Walt Fricke understood the Silvas' situation. As a 19-year-old pilot in the Vietnam War, he nearly lost his left foot when one of his helicopter rockets misfired. He spent seven months in a Kentucky military hospital 500 miles from his fiancée and family. "I wasn't doing well," he says. But after his parents and fiancée eventually came in from Traverse City, Mich., "I started to get better," says Walt, now 61.
The memory of those days gave him the idea for Veterans Airlift Command (veteransairlift.org), a nonprofit organization he founded in November 2006 after retiring from a successful banking career. Since then VAC has provided flights to reunite 1,800 injured servicemen and women with their loved ones. "These guys are heroes," says Walt. "We're going to do everything we can to get them home so they can heal." With his daughter Jen Salvati, 36, he now coordinates more than seven flights a week.
When Jessica learned of VAC, she couldn't believe it. "I said, 'Are you kidding me? Do you know how many families out there really need this?'"
On Nov. 3 David boards a 4-seater private plane flown by Alex Wolf, one of VAC's network of 1,400 volunteer pilots and aircraft owners.

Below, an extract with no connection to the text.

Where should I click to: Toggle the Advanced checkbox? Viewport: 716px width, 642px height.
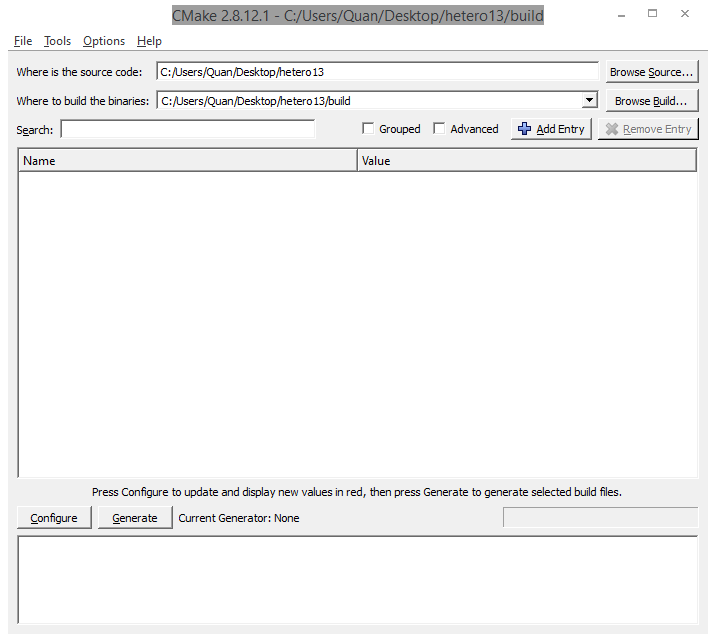point(439,129)
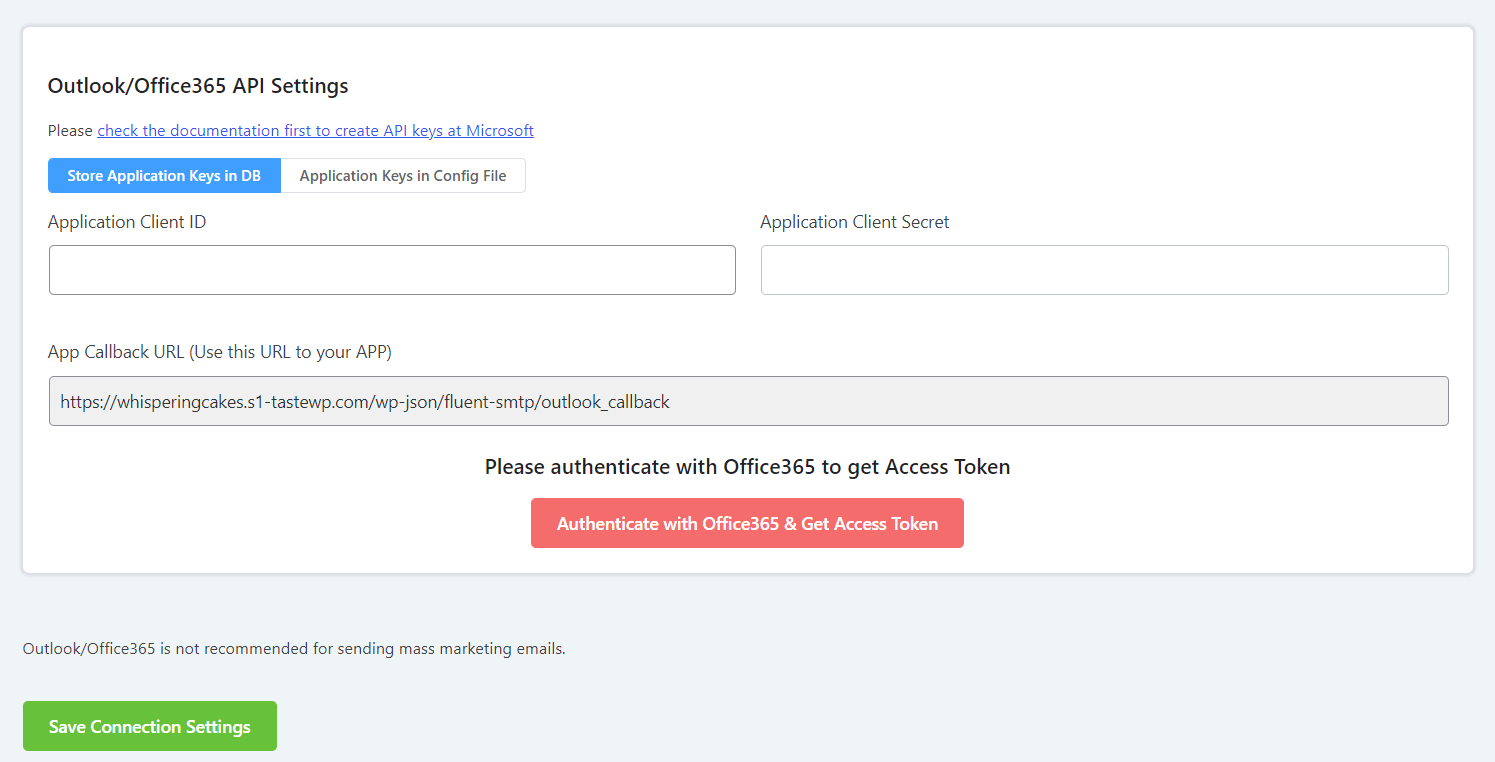This screenshot has width=1495, height=762.
Task: Click Authenticate with Office365 & Get Access Token
Action: (x=747, y=522)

Many of the executives Walt contacted to request the use of their planes ask if they can ride along with the veterans. "They see it more as an honor than a charity," notes Walt. Says Alex, 29, a New York City-based contractor who absorbed the $2,000 in costs incurred in flying David home, "I just want to help anyway I can. I know the sacrifices these guys have made."
The tiny plane touches down at Hanscom Airforce base outside Boston and, after a 30 minute drive, the normally reserved David cheers, "I'm home! I'm home!" On the porch to meet him are Jessica and kids Amanda, 19, Sarah, 17, and David, 12. He'll have a 19-day leave to tend the wounds only loved ones can heal. "After all the stuff I've been through, I can't believe I'm back home."
The couple, who started dating when Jessica was 14, waste no time catching up. "We're going to cram in as much as we can, all the things families do together," she says. "Watching movies and just having him with us at breakfast—things we miss so much." Sarah, who got her driver's license while David was away, demonstrates her driving for him. Later they shop together for a used car. His son shows off newly honed skateboard tricks. "We're very close," says David. Even a world away, "I'm Dad." Adds Sarah: "I just want him to come home forever."
But soon Alex comes to fly David back to Fort Bragg, where he'll stay for a few months until he returns to his home base at Fort Drum, N.Y. And if his doctors permit, he hopes to eventually head back to Afghanistan. David looks back on his trip home with gratitude. "Walt and Alex really came through for me," he says. "After a combat zone, I don't feel safe unless I'm with my unit or my family."